Se colocó junto a ella y percibió la rigidez de sus dedos. Le resultaba muy doloroso verla así, igual que Sara, tan despojada de toda realidad. Blancanieves estaba justo a su lado cuando él se dispuso a dormir. La había contemplado mientras descansaba contra una roca, absorta en sus pensamientos, peinando su enmarañado pelo con los dedos. Había sido su última imagen justo antes de adormecerse.

¿Cómo era posible que no hubiera oído a Ravenna? ¿Y por qué no le había atacado a él primero, el hombre que había asesinado a su hermano? Se odiaba por haber permitido que aquello sucediera. Se había despertado sobresaltado, con la sensación de que algo terrible estaba ocurriendo. Se internó en el bosque y corrió a toda velocidad entre los abedules al ver a Ravenna sobre Blancanieves. La reina se transformó tan pronto como él la golpeó con el hacha.

—Estás dormida —dijo con desesperación, tomando otro trago de la botella—, a punto de despertar y echarme una nueva reprimenda. ¿No es así?

Alargó el brazo y suspendió la mano sobre las de Blancanieves, temeroso de tocarla. Lentamente, posó la palma, sintiendo la frialdad del cuerpo. Pellizcó la manga del vestido que le habían puesto, de color rosa y bordado con cuentas. Era tan recargado y femenino que, por alguna razón, Eric imaginó que ella lo habría detestado.

Tragó saliva. A Blancanieves no le hubiera gustado verlo derrotado, no por aquello, no por ella.

—Merecías algo mejor —dijo con dulzura.

Contempló el rostro de la muchacha. Habían peinado su negra cabellera en tirabuzones y alguien había colocado una rosa detrás de su oreja, aunque se estaba marchitando.

—Era mi esposa —dijo Eric, hablándole como si estuviera viva. Las palabras fluían más fácilmente gracias al grog—. Esa era la pregunta a la que no te contesté. Se llamaba Sara.

Cuando volví de la guerra, traje conmigo el hedor de la muerte y la rabia de la pérdida. No valía la pena que me salvaran, pero ella lo hizo de todas maneras. La amé más que a nada o a nadie. Pero la perdí un instante de vista y desapareció —Eric inclinó la cabeza—. Volví a ser yo mismo. Alguien del que nunca me ocupé. Hasta que te conocí. Me recuerdas a ella. Su espíritu, su corazón. Y ahora tú te has marchado también —balbuceaba y notaba cómo se le iba formando un nudo en la garganta—. Ambas merecíais algo mejor. Y siento haberte fallado a ti también.

La llama de la antorcha arrojaba un cálido reflejo sobre el rostro de Blancanieves. Eric alargó la mano y le retiró un mechón de pelo de la frente.

—Ahora serás reina en el cielo —se inclinó y posó sus labios sobre los de ella, solo un instante. Aquel gesto le calmó. Luego se volvió y tiró la botella al suelo. Sí, estaba bebiendo de nuevo, y no dudaba que aquello tampoco le habría gustado a Blancanieves.

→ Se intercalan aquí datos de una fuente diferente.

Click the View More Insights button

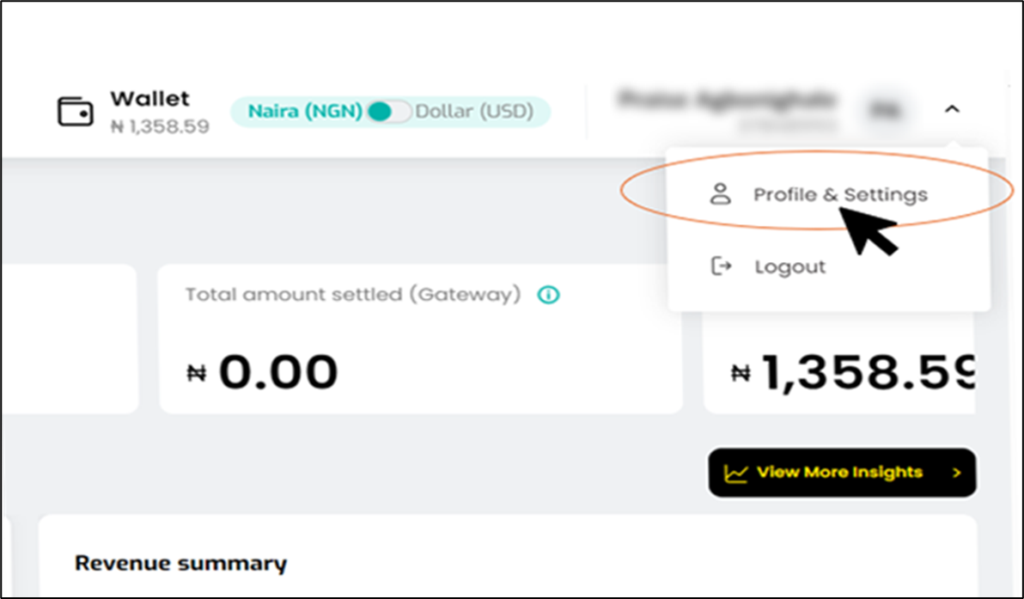[x=842, y=473]
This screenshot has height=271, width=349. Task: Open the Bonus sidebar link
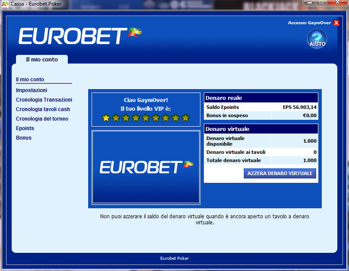[24, 138]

Abandonó la estancia de piedra y sus pisadas resonaron contra las paredes. El cazador no miró atrás. Si lo hubiera hecho y hubiera contemplado a la muchacha, habría descubierto el tenue color que regresaba a sus mejillas y un leve movimiento en sus párpados. Los labios de Blancanieves se separaron ligeramente. Luego, tomó una suave bocanada de aire, apenas audible en la gigantesca tumba.